YOUR TASK: Each entry has to be given again in its exact wording, and no picture may appear in the result.

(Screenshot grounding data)
========

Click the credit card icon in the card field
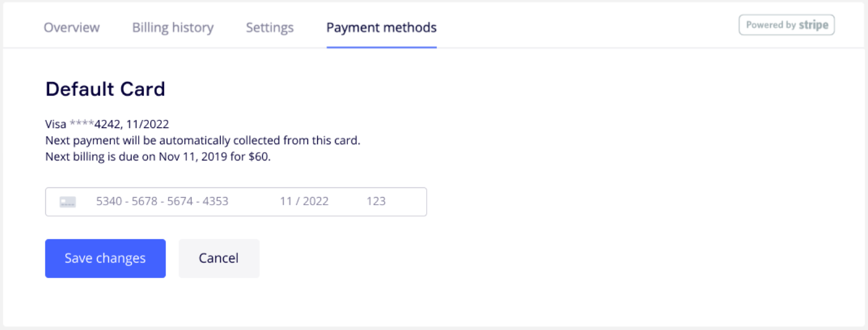 point(66,202)
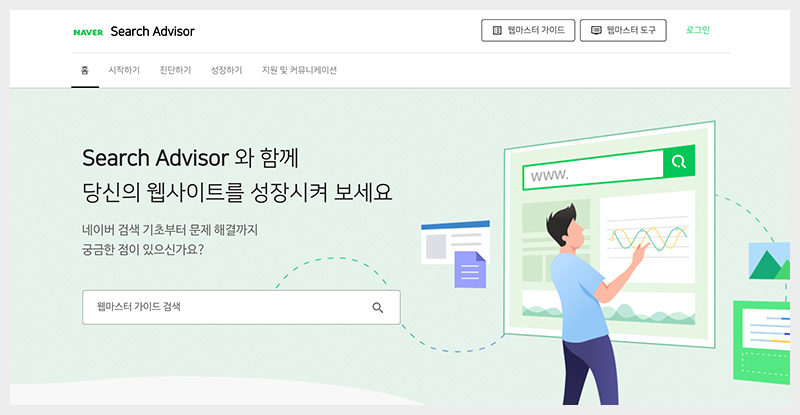Click the purple document icon
Viewport: 800px width, 415px height.
click(470, 270)
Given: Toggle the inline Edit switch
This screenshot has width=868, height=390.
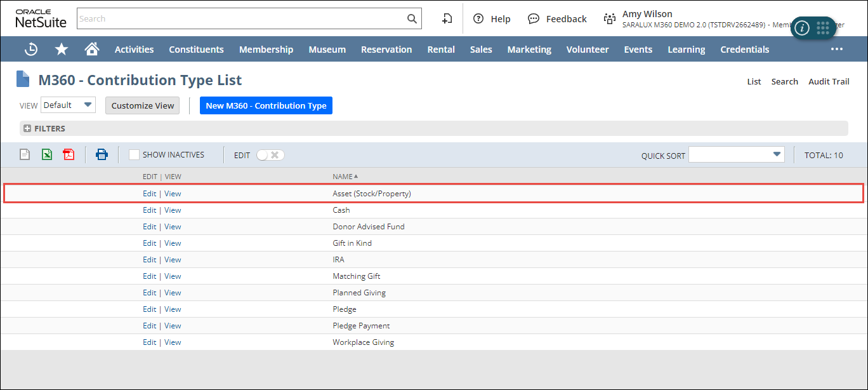Looking at the screenshot, I should (270, 155).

========

RESPONSE TO THIS EXERCISE:
Click the credit card icon in the card field
 point(66,202)
Click the purple document icon
Viewport: 800px width, 415px height.
click(470, 270)
Given: Toggle the inline Edit switch
This screenshot has width=868, height=390.
Looking at the screenshot, I should (270, 155).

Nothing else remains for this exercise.